◆ Do this
Scale the material from its first line through the line containing "Illinois (901, 92)" by rewriting those lines in full, request lines included. Multiply every answer coordinate by 1.25 and round to the nearest whole number, with halves rounded up, and leave all numbers in the requests unchanged.

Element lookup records

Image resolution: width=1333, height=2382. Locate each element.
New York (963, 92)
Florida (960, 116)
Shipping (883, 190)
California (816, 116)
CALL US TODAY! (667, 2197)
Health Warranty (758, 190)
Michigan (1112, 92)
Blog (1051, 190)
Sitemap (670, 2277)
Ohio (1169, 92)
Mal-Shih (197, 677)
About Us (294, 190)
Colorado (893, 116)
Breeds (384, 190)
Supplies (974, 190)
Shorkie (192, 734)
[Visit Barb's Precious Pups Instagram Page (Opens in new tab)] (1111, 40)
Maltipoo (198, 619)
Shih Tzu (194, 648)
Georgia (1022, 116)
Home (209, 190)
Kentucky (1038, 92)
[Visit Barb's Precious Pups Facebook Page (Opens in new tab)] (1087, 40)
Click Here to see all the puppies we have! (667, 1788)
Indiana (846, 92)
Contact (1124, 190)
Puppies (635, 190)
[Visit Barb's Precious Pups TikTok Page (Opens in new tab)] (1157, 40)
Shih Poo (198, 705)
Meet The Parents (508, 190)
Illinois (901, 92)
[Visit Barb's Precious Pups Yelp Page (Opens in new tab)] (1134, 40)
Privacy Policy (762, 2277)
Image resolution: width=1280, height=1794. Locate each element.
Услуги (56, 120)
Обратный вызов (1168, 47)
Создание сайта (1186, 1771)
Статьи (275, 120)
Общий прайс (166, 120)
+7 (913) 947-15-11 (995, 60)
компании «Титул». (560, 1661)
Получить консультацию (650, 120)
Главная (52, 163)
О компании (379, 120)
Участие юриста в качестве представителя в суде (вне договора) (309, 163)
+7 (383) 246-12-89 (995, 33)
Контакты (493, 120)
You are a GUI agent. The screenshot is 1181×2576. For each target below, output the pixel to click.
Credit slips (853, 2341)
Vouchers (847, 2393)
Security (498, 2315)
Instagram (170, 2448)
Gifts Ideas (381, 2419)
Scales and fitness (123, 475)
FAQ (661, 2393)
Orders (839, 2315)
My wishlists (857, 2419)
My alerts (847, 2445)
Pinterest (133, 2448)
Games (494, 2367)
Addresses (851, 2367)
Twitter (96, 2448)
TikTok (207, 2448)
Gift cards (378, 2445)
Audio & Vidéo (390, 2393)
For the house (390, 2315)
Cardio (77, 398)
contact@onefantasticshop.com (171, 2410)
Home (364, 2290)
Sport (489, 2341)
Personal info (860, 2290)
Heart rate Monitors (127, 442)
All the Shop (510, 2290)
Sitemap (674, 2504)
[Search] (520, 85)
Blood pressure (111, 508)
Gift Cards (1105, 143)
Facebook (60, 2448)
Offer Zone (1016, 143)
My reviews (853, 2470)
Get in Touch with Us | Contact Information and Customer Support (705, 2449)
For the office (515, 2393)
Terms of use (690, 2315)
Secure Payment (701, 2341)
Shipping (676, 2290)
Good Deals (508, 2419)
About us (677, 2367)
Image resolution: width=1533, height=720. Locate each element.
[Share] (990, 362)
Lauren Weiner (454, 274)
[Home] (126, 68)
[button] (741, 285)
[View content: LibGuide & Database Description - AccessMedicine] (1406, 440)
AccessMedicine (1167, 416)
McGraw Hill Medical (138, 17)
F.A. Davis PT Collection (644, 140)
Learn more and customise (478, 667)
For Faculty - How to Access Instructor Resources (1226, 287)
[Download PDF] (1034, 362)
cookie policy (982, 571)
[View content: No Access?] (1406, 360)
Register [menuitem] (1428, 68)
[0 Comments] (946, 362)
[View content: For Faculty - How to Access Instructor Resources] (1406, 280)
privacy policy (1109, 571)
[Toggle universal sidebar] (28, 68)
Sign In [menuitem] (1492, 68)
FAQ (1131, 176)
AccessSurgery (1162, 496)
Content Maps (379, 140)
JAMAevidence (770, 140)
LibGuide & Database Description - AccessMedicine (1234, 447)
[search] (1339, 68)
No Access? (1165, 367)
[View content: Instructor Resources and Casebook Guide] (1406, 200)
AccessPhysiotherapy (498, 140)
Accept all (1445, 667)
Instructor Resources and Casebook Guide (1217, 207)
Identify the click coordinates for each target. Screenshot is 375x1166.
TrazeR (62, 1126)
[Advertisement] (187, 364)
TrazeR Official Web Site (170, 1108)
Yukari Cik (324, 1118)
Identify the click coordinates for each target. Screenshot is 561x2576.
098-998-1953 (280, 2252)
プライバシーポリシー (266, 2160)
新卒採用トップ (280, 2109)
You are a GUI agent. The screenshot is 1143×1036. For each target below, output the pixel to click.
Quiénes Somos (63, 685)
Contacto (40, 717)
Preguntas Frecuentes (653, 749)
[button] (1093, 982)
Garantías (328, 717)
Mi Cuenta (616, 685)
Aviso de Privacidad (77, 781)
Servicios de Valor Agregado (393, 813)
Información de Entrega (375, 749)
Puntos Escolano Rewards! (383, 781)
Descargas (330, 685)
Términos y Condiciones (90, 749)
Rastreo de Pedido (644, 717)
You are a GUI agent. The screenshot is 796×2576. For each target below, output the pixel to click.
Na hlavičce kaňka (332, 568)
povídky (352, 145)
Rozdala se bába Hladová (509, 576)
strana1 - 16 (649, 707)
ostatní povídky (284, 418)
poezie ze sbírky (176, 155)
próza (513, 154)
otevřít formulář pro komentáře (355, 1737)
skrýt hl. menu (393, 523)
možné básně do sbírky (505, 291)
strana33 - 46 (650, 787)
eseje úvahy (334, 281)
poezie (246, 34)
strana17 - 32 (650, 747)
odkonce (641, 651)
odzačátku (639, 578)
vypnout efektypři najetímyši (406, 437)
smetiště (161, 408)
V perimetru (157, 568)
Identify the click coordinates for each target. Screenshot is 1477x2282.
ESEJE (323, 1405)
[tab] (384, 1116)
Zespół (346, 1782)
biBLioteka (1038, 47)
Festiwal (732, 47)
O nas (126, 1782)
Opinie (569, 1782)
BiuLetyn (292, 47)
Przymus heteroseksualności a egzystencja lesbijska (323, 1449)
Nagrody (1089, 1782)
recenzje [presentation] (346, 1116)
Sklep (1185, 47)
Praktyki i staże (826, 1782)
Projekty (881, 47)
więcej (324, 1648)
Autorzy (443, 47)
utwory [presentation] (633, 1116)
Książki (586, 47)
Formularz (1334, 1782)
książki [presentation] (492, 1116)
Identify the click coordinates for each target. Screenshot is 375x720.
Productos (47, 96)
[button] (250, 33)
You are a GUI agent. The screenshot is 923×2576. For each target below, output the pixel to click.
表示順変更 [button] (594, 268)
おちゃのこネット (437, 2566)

◆ Written answer
Image resolution: width=1333, height=2382. Locate each element.
New York (1204, 115)
Florida (1200, 145)
Shipping (1104, 238)
California (1020, 145)
CALL US TODAY! (834, 2746)
Health Warranty (948, 238)
Michigan (1390, 115)
Blog (1314, 238)
Sitemap (838, 2846)
Ohio (1461, 115)
Mal-Shih (246, 846)
About Us (368, 238)
Colorado (1116, 145)
Breeds (480, 238)
Supplies (1218, 238)
Shorkie (240, 918)
[Visit Barb's Precious Pups Instagram Page (Opens in new tab)] (1389, 50)
Maltipoo (248, 774)
Shih Tzu (243, 810)
Georgia (1278, 145)
Home (261, 238)
Kentucky (1298, 115)
[Visit Barb's Precious Pups Facebook Page (Opens in new tab)] (1359, 50)
Click Here to see all the puppies we have! (834, 2235)
Indiana (1058, 115)
Contact (1405, 238)
Puppies (794, 238)
[Visit Barb's Precious Pups TikTok Page (Opens in new tab)] (1446, 50)
Shih Poo (248, 881)
Meet The Parents (635, 238)
Illinois (1126, 115)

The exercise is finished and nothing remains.